The AUROC, sensitivity, specificity, PPV, NPV, accuracy, and F1-score were chosen as primary metrics for model evaluation. To enhance the robustness of performance assessment, 1000 bootstrap resampling iterations were performed to estimate the CIs for these metrics. Model calibration was evaluated using calibration curves generated with 100-bin quantile calibration and Loess smoothing (frac=0.3) to provide bias-corrected and smoothed visual assessment, and the Hosmer-Lemeshow goodness-of-fit test was performed to quantitatively assess calibration, with P values >.05 indicating good calibration. Additionally, Brier scores were calculated to assess overall calibration accuracy.

Ethical Considerations

This study was approved by the institutional review board of Shenshan Medical Center, Memorial Hospital of Sun Yat-sen University (2024-SSKY-113-01). The trial was registered in the Chinese Clinical Trial Registry (ChiCTR2400090247). Because this was a retrospective study using deidentified clinical data and posed minimal risk to participants, the institutional review board waived the requirement for informed consent. Participant privacy and data confidentiality were strictly protected; all data were anonymized before analysis and used only for research purposes. No financial compensation was provided to participants.

Results

A total of 4793 patients were initially included in the study. On the basis of the exclusion criteria, 8 (0.16%) patients were excluded due to having more than 30% missing data, 2 (0.04%) patients were excluded because their tracheal tube had been removed before admission to the PACU, and 4 (0.08%) patients were excluded due to preoperative unconsciousness or severe psychiatric disorders. Therefore, 4779 patients were finally enrolled in the analysis, of whom 6% (287/4793) experienced delayed extubation, defined as extubation time of 60 minutes or more after admission to the PACU, and 93.72% (4492/4793) of patients did not experience delayed extubation. The dataset was randomly divided into primary and test cohorts in a 7:3 ratio, resulting in 70.01% (3346/4779) of patients being placed in the primary cohort and 29.99% (1433/4779) being placed in the test cohort. In the primary cohort, 6.21% (208/3346) of patients were assigned to the delayed extubation group and 93.78% (3138/3346) of patients were assigned to the nondelayed extubation group. The patient recruitment flowchart is shown in Figure 1.
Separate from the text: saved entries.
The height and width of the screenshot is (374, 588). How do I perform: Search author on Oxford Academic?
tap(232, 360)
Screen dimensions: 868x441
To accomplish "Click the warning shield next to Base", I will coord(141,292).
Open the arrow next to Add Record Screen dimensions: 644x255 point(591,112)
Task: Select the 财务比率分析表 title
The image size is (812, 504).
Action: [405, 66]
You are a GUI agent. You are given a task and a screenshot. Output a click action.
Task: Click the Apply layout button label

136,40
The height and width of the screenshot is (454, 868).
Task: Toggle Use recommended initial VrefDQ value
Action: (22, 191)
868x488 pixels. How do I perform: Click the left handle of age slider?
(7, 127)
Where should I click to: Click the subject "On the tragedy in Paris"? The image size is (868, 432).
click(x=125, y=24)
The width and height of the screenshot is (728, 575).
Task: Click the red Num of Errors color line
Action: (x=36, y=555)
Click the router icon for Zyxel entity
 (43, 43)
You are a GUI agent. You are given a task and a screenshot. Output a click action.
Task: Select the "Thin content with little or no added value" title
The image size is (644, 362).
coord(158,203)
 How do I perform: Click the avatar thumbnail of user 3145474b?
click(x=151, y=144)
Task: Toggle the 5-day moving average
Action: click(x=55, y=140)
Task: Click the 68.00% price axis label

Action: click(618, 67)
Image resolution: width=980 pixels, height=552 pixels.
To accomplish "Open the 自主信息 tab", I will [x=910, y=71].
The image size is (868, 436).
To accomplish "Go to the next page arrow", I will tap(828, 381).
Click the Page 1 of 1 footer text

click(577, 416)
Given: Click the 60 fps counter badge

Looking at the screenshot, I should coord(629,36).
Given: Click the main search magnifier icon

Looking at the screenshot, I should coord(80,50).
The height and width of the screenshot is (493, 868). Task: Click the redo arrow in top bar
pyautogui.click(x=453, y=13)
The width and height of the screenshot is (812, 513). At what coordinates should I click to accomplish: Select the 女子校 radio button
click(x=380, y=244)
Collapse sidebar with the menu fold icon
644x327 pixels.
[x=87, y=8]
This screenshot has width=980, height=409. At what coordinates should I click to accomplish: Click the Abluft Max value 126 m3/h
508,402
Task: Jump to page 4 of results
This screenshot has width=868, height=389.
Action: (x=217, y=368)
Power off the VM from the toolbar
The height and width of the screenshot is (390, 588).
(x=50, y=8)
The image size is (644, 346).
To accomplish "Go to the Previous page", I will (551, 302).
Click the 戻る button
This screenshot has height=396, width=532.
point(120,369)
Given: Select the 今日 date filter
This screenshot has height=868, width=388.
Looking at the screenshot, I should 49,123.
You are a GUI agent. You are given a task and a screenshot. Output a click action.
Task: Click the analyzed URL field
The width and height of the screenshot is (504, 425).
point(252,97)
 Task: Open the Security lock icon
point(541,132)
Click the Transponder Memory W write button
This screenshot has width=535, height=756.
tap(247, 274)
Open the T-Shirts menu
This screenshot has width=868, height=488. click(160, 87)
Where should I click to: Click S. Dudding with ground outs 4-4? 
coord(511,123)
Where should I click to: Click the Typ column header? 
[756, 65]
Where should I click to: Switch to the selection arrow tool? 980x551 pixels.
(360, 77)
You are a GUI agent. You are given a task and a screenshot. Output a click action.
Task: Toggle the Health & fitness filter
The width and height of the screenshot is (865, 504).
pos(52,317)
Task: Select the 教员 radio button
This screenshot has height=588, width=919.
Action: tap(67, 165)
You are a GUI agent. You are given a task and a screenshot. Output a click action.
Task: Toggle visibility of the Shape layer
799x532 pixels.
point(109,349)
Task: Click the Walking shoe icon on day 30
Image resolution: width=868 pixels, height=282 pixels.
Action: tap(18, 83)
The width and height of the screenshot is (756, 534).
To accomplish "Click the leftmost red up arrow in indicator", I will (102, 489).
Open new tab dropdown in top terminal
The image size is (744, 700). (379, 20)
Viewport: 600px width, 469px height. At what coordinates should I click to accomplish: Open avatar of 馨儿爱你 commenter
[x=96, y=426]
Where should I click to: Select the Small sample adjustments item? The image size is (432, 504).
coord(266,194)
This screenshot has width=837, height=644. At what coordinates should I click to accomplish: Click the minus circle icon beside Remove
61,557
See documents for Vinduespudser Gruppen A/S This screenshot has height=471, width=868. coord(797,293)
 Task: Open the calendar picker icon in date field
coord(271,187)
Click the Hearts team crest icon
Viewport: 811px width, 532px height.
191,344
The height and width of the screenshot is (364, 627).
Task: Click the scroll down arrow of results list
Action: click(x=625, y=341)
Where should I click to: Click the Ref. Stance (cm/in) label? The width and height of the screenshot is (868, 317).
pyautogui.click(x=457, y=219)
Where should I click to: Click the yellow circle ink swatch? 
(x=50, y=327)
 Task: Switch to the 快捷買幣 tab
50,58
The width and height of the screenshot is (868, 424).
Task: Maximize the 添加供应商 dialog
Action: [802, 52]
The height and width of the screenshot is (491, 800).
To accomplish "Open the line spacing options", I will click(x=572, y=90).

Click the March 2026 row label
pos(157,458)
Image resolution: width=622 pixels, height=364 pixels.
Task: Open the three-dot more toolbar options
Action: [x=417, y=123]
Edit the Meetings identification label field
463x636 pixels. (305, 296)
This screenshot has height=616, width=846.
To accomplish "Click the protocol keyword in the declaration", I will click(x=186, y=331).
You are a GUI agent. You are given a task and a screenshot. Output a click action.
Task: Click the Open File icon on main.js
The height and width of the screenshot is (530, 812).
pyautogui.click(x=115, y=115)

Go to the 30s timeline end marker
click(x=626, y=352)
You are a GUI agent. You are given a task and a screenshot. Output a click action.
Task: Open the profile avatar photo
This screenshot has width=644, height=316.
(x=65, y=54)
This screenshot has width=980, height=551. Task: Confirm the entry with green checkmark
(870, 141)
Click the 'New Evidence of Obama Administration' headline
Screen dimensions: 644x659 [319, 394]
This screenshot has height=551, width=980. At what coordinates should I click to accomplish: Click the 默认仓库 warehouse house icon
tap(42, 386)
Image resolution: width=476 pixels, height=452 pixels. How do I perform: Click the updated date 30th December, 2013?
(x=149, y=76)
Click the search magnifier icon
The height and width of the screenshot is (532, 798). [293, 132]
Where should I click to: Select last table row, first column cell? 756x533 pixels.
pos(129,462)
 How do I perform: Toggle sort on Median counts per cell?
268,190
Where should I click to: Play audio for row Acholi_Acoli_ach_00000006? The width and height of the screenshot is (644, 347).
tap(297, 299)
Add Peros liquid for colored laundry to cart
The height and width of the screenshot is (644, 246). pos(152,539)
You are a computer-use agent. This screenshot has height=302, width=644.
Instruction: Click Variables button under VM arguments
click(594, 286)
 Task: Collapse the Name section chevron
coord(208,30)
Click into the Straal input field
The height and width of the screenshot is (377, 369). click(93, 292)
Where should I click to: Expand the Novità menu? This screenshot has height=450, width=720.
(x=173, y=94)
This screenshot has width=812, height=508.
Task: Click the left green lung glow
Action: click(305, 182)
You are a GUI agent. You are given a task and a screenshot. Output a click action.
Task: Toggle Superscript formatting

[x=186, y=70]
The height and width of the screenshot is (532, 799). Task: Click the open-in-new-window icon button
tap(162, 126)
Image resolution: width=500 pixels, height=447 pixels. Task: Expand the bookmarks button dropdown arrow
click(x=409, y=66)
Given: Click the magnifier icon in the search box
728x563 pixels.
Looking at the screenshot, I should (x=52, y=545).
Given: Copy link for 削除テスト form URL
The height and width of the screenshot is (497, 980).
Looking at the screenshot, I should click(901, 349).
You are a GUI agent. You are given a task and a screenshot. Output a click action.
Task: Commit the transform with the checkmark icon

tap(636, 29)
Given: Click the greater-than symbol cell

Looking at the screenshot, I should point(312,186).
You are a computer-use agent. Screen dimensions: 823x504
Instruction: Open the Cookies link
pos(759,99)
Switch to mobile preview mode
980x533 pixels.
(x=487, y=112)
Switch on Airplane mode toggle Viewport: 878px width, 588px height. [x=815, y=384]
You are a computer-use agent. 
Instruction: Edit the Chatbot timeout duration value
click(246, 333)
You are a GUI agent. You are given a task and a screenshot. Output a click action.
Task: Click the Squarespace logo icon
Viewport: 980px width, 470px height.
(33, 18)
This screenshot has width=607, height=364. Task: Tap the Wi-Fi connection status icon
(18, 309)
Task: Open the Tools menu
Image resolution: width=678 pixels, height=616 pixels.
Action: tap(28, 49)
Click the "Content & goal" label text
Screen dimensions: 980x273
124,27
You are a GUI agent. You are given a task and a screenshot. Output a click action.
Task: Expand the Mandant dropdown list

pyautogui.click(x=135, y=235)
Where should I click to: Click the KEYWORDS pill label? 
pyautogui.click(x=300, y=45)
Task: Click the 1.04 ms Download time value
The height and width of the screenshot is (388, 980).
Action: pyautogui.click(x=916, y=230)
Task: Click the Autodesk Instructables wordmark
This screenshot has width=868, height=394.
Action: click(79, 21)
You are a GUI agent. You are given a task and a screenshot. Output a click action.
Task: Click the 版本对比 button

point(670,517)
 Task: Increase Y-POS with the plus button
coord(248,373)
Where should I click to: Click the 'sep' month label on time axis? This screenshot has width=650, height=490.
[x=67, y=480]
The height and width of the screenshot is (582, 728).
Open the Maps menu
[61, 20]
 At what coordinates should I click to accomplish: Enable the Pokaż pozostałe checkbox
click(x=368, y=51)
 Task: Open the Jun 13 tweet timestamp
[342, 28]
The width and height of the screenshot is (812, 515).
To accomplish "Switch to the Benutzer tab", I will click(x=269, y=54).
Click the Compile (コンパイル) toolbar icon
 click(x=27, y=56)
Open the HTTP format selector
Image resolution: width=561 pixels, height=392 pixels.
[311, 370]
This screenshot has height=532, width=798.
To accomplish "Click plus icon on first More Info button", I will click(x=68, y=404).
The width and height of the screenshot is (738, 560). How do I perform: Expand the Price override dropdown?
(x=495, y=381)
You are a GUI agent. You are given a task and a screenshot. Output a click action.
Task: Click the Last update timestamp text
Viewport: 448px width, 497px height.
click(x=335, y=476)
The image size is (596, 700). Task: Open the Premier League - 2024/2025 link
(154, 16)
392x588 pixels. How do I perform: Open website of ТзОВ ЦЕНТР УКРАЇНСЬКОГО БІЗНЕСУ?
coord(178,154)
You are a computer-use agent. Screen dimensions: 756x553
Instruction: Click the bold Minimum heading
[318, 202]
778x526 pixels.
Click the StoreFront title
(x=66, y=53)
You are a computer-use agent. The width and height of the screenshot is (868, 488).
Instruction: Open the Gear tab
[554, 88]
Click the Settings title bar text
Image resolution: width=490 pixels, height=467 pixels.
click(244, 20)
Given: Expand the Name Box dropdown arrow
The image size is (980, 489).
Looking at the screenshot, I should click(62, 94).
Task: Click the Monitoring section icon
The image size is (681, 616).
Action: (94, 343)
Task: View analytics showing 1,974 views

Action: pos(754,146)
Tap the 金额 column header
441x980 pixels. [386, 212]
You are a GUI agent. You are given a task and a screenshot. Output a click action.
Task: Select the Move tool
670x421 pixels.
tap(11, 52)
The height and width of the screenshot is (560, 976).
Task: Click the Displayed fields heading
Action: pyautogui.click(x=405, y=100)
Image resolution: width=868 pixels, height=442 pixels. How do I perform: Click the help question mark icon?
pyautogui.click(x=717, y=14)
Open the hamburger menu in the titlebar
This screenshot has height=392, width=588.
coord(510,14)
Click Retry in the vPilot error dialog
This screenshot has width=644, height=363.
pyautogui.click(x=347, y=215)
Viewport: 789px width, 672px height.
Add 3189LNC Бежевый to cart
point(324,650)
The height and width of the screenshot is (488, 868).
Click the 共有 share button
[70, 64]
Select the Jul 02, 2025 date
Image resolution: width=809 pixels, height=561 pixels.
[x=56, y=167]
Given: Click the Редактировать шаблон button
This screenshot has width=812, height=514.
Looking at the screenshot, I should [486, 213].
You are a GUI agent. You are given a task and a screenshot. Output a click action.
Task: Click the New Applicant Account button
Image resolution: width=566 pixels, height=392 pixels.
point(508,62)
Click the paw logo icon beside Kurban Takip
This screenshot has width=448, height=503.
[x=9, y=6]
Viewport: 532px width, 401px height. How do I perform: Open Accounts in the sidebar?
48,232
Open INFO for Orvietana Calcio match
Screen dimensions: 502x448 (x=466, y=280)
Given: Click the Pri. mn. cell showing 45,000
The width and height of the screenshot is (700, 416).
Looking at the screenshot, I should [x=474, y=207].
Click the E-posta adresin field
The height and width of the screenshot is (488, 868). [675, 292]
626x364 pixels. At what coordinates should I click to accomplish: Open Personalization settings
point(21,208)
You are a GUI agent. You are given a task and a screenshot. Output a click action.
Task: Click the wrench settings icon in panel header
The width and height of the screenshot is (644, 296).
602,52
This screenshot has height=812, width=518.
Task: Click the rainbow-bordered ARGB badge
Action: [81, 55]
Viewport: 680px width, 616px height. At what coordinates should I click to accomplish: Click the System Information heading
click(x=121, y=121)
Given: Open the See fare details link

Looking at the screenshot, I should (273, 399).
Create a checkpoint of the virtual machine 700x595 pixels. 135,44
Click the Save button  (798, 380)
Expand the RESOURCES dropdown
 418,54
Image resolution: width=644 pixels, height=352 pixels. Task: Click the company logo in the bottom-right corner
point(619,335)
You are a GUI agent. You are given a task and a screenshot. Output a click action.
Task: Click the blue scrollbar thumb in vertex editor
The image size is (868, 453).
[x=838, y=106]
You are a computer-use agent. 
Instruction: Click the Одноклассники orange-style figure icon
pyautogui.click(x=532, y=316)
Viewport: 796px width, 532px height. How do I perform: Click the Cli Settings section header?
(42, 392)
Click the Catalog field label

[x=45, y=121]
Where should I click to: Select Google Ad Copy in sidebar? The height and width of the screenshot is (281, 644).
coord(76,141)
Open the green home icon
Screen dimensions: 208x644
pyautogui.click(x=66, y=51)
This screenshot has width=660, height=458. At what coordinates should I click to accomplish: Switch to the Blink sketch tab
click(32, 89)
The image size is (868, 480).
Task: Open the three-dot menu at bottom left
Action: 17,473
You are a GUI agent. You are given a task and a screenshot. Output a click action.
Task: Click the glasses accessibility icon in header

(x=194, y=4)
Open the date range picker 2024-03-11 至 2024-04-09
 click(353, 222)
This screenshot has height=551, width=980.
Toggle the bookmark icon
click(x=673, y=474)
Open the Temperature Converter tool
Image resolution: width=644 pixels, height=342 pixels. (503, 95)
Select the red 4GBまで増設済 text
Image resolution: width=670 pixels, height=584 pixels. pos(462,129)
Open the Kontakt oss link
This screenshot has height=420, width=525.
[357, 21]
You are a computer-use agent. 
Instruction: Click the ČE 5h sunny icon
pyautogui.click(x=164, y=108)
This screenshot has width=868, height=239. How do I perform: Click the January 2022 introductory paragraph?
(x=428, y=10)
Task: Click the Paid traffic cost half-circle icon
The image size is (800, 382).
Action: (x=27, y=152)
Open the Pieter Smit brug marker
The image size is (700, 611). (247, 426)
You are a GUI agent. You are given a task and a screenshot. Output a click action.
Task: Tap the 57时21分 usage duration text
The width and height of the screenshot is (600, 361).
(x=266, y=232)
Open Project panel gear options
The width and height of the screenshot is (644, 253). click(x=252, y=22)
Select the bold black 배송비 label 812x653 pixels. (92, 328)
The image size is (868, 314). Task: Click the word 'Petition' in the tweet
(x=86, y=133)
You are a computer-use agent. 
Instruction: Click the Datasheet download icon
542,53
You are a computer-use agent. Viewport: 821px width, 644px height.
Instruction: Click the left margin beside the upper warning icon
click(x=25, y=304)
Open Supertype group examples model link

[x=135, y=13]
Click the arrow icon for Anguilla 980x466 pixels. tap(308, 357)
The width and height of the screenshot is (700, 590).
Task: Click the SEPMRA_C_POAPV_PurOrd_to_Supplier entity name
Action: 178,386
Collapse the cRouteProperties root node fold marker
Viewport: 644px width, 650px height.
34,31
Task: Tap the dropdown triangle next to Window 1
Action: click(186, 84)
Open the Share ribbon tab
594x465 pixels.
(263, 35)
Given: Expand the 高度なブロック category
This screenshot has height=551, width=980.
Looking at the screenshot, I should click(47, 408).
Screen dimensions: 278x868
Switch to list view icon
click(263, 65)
No statistically significant differences were found in the univariate comparisons between the primary and test cohorts (Multimedia Appendix 1). The optimal parameter (λ) in the LASSO model was selected using 10-fold cross-validation. Dashed lines were drawn at the optimal value using the minimum criterion. A vertical line was drawn at the value chosen by 10-fold cross-validation, where the optimal λ resulted in 13 nonzero coefficient features (Figure 2). LASSO regression generated 13 nonzero coefficient variables at the value of λ (minimum)=0.0037 for building a machine learning prediction model, including age, sex, BMI, ASA classification, cerebral stroke history, intraoperative infusion volume, duration of surgery, history of COPD, case condition, surgical site, surgical level, tympanic temperature following PACU admission, and sufentanil administered before extubation in the PACU.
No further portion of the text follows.